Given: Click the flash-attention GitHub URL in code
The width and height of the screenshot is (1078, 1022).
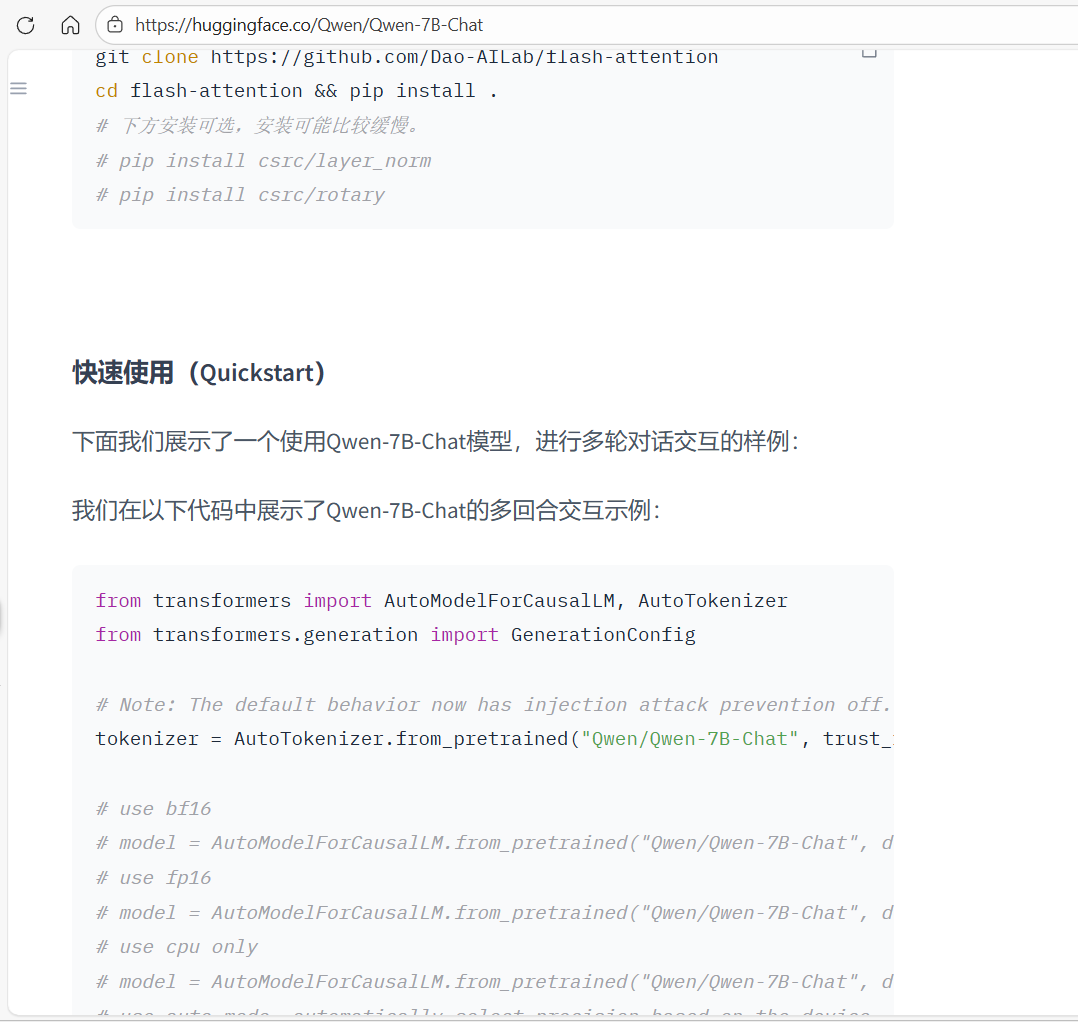Looking at the screenshot, I should coord(464,57).
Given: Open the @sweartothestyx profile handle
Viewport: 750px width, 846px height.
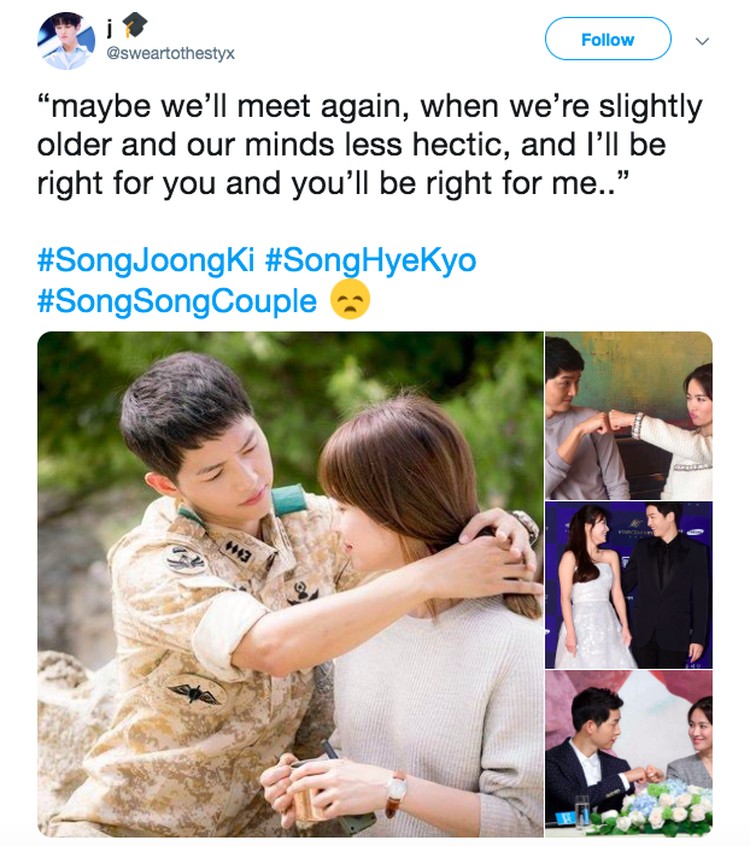Looking at the screenshot, I should (171, 54).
□ □ □
THE EXERCISE:
Reproduce every line of the records above verbatim, leaving out the pictures.

TASK RESPONSE:
Given: Click the flash-attention GitHub URL in code
The width and height of the screenshot is (1078, 1022).
Looking at the screenshot, I should coord(464,57).
Given: Open the @sweartothestyx profile handle
Viewport: 750px width, 846px height.
Looking at the screenshot, I should (171, 54).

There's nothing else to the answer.